Ces familles se réfugient alors dans les quelques écoles du camp. Celles-ci ne sont pas très solides non plus, elles sont faites de zinc, mais elles sont légèrement surélevées et donc plus résistantes que les tentes. Celle où nous avons accompagné les familles hier a été construite par le gouvernement du Bahreïn. Elle peut accueillir entre 2 500 et 3 000 personnes.
La météo paralyse toute la vie du camp. Les gens ne quittent plus leur tente sauf en cas de nécessité. Du coup, les contacts s’en trouvent réduits et nous nous sentons de plus en plus seuls et isolés.
"Les membres de l’opposition syrienne en Jordanie ne décrochent plus quand je les appelle"
Il est indéniable que nous avons reçu des aides de la part des ONG présentes ici, du HCR ou du gouvernement jordanien.
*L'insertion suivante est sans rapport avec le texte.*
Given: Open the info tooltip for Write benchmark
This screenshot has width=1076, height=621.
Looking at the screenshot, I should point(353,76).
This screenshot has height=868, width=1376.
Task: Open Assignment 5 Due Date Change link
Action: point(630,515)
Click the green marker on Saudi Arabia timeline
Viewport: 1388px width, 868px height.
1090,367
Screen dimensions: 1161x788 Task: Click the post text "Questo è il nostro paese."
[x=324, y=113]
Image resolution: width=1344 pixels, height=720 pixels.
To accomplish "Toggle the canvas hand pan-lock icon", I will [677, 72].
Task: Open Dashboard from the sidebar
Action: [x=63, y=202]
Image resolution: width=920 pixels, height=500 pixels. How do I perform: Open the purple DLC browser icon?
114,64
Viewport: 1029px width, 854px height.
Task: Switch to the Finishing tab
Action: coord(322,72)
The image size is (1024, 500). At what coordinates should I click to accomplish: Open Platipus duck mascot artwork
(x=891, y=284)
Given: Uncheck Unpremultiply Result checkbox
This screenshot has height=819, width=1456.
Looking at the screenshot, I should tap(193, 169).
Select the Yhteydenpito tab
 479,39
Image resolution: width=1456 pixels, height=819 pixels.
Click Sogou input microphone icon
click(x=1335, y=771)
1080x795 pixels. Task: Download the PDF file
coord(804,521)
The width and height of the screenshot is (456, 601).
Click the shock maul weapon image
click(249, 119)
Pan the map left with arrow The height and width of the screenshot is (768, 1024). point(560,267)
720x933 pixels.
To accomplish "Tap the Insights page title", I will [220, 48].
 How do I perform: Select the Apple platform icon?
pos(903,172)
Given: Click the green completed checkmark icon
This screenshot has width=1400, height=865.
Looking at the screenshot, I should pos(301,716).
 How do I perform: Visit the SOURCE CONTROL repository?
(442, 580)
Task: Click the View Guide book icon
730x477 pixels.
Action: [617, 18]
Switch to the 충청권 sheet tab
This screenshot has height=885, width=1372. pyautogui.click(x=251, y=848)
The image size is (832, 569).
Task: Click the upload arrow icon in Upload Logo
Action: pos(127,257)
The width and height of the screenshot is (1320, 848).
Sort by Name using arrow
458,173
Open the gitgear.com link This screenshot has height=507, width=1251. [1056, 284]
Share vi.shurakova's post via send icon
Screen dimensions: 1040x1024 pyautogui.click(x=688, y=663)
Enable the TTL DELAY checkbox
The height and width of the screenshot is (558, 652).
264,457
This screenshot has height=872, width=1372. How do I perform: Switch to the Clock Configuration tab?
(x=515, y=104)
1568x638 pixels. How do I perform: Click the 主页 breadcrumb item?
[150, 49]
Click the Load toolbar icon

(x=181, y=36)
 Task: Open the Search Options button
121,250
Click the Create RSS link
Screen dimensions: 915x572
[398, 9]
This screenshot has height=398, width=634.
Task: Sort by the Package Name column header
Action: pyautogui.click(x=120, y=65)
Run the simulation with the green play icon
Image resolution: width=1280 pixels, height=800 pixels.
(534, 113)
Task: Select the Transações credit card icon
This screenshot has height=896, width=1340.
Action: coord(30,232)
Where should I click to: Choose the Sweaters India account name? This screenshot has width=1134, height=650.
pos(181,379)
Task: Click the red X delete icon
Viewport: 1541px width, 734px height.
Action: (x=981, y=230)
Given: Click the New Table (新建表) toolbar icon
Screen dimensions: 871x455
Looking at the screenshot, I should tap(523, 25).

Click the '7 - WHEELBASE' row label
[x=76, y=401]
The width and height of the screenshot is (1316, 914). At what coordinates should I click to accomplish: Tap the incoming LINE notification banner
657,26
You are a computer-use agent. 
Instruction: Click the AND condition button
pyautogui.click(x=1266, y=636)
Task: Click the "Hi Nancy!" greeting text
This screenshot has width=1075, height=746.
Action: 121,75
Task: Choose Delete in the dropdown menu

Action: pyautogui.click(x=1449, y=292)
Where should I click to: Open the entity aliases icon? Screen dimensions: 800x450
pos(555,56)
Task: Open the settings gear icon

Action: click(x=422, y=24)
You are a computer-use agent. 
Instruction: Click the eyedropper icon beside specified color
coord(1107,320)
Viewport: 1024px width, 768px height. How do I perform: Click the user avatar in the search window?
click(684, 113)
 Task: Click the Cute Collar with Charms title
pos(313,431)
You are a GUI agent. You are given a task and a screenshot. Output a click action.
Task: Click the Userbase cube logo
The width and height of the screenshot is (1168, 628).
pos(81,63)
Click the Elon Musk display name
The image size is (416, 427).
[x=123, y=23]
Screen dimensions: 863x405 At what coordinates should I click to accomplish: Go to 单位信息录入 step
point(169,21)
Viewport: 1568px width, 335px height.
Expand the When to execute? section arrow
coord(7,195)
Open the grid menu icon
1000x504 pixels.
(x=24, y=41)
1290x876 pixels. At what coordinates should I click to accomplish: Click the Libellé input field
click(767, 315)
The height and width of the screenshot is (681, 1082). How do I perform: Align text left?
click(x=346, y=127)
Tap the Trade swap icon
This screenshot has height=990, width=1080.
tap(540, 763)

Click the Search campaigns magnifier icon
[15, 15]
Des membres de l’organisme de défense civile [l’équivalent des pompiers] sont venus avec des pelleteuses pour ouvrir une brèche afin que l’eau ne stagne pas, ce qui provoquerait des maladies. Les ONG nous ont aussi fourni des chauffages au gaz. Mais ces aides, bien que précieuses, restent insuffisantes au vu de notre nombre. De plus, la vague de froid risque de provoquer des maladies respiratoires, et je doute que les hôpitaux de fortune que nous avons ici et qui sont installés dans des caravanes soient capables d’accueillir et de soigner tous les patients.
J’ai réussi à obtenir les numéros de quelques membres de la Coalition nationale des forces de l’opposition et de la révolution [le nouveau front uni de l’opposition syrienne] présents en Jordanie et je les ai appelés il y a quelques jours. Au début, ils ont répondu à mes appels mais, par la suite, ils ne décrochaient plus. Nous avons le sentiment d’être abandonnés de tous.